* _MATERIAL FOR THIS TASK_:

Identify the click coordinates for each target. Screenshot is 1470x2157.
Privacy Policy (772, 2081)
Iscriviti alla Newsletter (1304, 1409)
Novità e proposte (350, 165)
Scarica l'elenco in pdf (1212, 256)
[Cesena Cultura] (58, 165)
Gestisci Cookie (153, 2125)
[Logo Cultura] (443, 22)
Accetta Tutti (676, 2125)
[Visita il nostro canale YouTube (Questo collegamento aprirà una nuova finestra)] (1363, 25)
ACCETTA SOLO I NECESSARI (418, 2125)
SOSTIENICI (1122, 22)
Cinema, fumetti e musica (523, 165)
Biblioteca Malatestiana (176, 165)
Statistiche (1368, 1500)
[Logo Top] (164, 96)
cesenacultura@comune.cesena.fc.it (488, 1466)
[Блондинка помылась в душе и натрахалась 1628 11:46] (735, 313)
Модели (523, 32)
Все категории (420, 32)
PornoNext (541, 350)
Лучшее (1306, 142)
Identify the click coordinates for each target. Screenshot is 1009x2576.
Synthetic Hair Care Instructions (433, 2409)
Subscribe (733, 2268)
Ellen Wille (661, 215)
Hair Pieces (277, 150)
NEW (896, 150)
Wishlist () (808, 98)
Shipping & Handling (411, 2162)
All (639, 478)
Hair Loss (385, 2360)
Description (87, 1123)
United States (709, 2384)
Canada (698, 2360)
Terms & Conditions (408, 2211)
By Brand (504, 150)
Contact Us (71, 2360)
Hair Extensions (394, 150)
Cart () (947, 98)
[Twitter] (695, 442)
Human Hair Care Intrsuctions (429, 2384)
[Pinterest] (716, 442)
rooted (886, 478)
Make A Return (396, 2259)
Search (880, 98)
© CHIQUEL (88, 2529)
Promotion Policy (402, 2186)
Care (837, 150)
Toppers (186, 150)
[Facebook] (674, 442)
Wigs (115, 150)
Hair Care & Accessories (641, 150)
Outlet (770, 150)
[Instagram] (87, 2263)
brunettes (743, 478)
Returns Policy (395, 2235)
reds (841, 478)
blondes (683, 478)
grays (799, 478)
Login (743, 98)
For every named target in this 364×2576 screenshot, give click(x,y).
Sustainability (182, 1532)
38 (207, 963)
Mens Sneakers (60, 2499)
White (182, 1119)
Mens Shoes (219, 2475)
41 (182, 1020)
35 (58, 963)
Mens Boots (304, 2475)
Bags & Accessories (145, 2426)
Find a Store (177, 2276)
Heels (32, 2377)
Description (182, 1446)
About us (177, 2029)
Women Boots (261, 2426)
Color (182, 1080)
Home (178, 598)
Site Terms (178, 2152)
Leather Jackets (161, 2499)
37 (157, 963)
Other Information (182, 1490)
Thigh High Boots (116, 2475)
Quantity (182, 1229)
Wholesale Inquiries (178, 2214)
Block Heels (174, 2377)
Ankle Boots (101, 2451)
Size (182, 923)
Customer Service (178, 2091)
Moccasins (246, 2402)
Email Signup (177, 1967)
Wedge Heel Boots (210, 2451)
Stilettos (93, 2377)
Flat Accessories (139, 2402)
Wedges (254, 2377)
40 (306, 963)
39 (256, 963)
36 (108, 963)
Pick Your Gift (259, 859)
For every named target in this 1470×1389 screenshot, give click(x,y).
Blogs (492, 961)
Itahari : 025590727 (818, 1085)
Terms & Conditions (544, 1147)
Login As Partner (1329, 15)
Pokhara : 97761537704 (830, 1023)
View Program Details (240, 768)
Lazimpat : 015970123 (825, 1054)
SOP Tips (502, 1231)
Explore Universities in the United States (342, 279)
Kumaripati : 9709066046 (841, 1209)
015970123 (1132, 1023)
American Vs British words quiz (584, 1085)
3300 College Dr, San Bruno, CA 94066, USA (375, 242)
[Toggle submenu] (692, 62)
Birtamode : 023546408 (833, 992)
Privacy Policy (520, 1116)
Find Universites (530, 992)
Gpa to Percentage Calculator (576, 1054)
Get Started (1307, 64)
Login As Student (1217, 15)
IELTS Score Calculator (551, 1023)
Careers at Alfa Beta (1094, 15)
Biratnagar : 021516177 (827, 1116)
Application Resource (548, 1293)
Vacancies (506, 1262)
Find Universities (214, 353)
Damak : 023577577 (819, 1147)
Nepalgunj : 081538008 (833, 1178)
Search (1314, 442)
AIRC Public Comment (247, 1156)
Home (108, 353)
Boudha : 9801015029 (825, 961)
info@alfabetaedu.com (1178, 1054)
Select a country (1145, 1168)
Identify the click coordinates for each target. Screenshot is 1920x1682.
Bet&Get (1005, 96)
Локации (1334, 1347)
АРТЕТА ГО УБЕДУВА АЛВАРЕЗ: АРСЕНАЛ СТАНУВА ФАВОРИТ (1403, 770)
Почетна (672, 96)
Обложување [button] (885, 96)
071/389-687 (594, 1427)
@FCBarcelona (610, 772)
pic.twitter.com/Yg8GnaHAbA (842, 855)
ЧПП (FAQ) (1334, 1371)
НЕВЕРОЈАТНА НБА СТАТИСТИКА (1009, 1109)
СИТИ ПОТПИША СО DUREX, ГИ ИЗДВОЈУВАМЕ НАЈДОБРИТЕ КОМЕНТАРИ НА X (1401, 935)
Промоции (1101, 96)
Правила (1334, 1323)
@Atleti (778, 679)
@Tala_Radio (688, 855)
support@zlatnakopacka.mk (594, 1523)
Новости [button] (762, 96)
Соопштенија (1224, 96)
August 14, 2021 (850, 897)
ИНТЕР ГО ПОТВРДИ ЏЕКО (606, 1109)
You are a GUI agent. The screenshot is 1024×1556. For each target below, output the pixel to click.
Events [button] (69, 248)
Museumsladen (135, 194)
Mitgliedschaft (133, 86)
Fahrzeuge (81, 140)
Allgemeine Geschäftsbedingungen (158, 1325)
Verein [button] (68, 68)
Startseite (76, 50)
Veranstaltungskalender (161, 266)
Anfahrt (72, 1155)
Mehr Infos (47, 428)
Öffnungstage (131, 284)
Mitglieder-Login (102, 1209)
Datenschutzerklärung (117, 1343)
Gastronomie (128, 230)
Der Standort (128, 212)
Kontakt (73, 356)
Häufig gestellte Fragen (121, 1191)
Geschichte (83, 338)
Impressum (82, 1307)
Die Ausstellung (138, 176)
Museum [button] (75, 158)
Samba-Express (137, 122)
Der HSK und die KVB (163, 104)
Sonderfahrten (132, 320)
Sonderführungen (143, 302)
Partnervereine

* _EXERCISE REQUIREMENTS_:
Everything in the records should be written out again exactly.

* _SOLUTION FOR THIS PROBLEM_:
Identify the click coordinates for each target. Screenshot is 1470x2157.
Privacy Policy (772, 2081)
Iscriviti alla Newsletter (1304, 1409)
Novità e proposte (350, 165)
Scarica l'elenco in pdf (1212, 256)
[Cesena Cultura] (58, 165)
Gestisci Cookie (153, 2125)
[Logo Cultura] (443, 22)
Accetta Tutti (676, 2125)
[Visita il nostro canale YouTube (Questo collegamento aprirà una nuova finestra)] (1363, 25)
ACCETTA SOLO I NECESSARI (418, 2125)
SOSTIENICI (1122, 22)
Cinema, fumetti e musica (523, 165)
Biblioteca Malatestiana (176, 165)
Statistiche (1368, 1500)
[Logo Top] (164, 96)
cesenacultura@comune.cesena.fc.it (488, 1466)
[Блондинка помылась в душе и натрахалась 1628 11:46] (735, 313)
Модели (523, 32)
Все категории (420, 32)
PornoNext (541, 350)
Лучшее (1306, 142)
Identify the click coordinates for each target. Screenshot is 1009x2576.
Synthetic Hair Care Instructions (433, 2409)
Subscribe (733, 2268)
Ellen Wille (661, 215)
Hair Pieces (277, 150)
NEW (896, 150)
Wishlist () (808, 98)
Shipping & Handling (411, 2162)
All (639, 478)
Hair Loss (385, 2360)
Description (87, 1123)
United States (709, 2384)
Canada (698, 2360)
Terms & Conditions (408, 2211)
By Brand (504, 150)
Contact Us (71, 2360)
Hair Extensions (394, 150)
Cart () (947, 98)
[Twitter] (695, 442)
Human Hair Care Intrsuctions (429, 2384)
[Pinterest] (716, 442)
rooted (886, 478)
Make A Return (396, 2259)
Search (880, 98)
© CHIQUEL (88, 2529)
Promotion Policy (402, 2186)
Care (837, 150)
Toppers (186, 150)
[Facebook] (674, 442)
Wigs (115, 150)
Hair Care & Accessories (641, 150)
Outlet (770, 150)
[Instagram] (87, 2263)
brunettes (743, 478)
Returns Policy (395, 2235)
reds (841, 478)
blondes (683, 478)
grays (799, 478)
Login (743, 98)
For every named target in this 364×2576 screenshot, give click(x,y).
Sustainability (182, 1532)
38 (207, 963)
Mens Sneakers (60, 2499)
White (182, 1119)
Mens Shoes (219, 2475)
41 (182, 1020)
35 (58, 963)
Mens Boots (304, 2475)
Bags & Accessories (145, 2426)
Find a Store (177, 2276)
Heels (32, 2377)
Description (182, 1446)
About us (177, 2029)
Women Boots (261, 2426)
Color (182, 1080)
Home (178, 598)
Site Terms (178, 2152)
Leather Jackets (161, 2499)
37 (157, 963)
Other Information (182, 1490)
Thigh High Boots (116, 2475)
Quantity (182, 1229)
Wholesale Inquiries (178, 2214)
Block Heels (174, 2377)
Ankle Boots (101, 2451)
Size (182, 923)
Customer Service (178, 2091)
Moccasins (246, 2402)
Email Signup (177, 1967)
Wedge Heel Boots (210, 2451)
Stilettos (93, 2377)
Flat Accessories (139, 2402)
Wedges (254, 2377)
40 (306, 963)
39 (256, 963)
36 (108, 963)
Pick Your Gift (259, 859)
For every named target in this 1470×1389 screenshot, give click(x,y).
Blogs (492, 961)
Itahari : 025590727 (818, 1085)
Terms & Conditions (544, 1147)
Login As Partner (1329, 15)
Pokhara : 97761537704 (830, 1023)
View Program Details (240, 768)
Lazimpat : 015970123 (825, 1054)
SOP Tips (502, 1231)
Explore Universities in the United States (342, 279)
Kumaripati : 9709066046 (841, 1209)
015970123 (1132, 1023)
American Vs British words quiz (584, 1085)
3300 College Dr, San Bruno, CA 94066, USA (375, 242)
[Toggle submenu] (692, 62)
Birtamode : 023546408 (833, 992)
Privacy Policy (520, 1116)
Find Universites (530, 992)
Gpa to Percentage Calculator (576, 1054)
Get Started (1307, 64)
Login As Student (1217, 15)
IELTS Score Calculator (551, 1023)
Careers at Alfa Beta (1094, 15)
Biratnagar : 021516177 (827, 1116)
Application Resource (548, 1293)
Vacancies (506, 1262)
Find Universities (214, 353)
Damak : 023577577 (819, 1147)
Nepalgunj : 081538008 (833, 1178)
Search (1314, 442)
AIRC Public Comment (247, 1156)
Home (108, 353)
Boudha : 9801015029 (825, 961)
info@alfabetaedu.com (1178, 1054)
Select a country (1145, 1168)
Identify the click coordinates for each target. Screenshot is 1920x1682.
Bet&Get (1005, 96)
Локации (1334, 1347)
АРТЕТА ГО УБЕДУВА АЛВАРЕЗ: АРСЕНАЛ СТАНУВА ФАВОРИТ (1403, 770)
Почетна (672, 96)
Обложување [button] (885, 96)
071/389-687 (594, 1427)
@FCBarcelona (610, 772)
pic.twitter.com/Yg8GnaHAbA (842, 855)
ЧПП (FAQ) (1334, 1371)
НЕВЕРОЈАТНА НБА СТАТИСТИКА (1009, 1109)
СИТИ ПОТПИША СО DUREX, ГИ ИЗДВОЈУВАМЕ НАЈДОБРИТЕ КОМЕНТАРИ НА X (1401, 935)
Промоции (1101, 96)
Правила (1334, 1323)
@Atleti (778, 679)
@Tala_Radio (688, 855)
support@zlatnakopacka.mk (594, 1523)
Новости [button] (762, 96)
Соопштенија (1224, 96)
August 14, 2021 (850, 897)
ИНТЕР ГО ПОТВРДИ ЏЕКО (606, 1109)
You are a GUI agent. The screenshot is 1024×1556. For each target below, output the pixel to click.
Events [button] (69, 248)
Museumsladen (135, 194)
Mitgliedschaft (133, 86)
Fahrzeuge (81, 140)
Allgemeine Geschäftsbedingungen (158, 1325)
Verein [button] (68, 68)
Startseite (76, 50)
Veranstaltungskalender (161, 266)
Anfahrt (72, 1155)
Mehr Infos (47, 428)
Öffnungstage (131, 284)
Mitglieder-Login (102, 1209)
Datenschutzerklärung (117, 1343)
Gastronomie (128, 230)
Der Standort (128, 212)
Kontakt (73, 356)
Häufig gestellte Fragen (121, 1191)
Geschichte (83, 338)
Impressum (82, 1307)
Die Ausstellung (138, 176)
Museum [button] (75, 158)
Samba-Express (137, 122)
Der HSK und die KVB (163, 104)
Sonderfahrten (132, 320)
Sonderführungen (143, 302)
Partnervereine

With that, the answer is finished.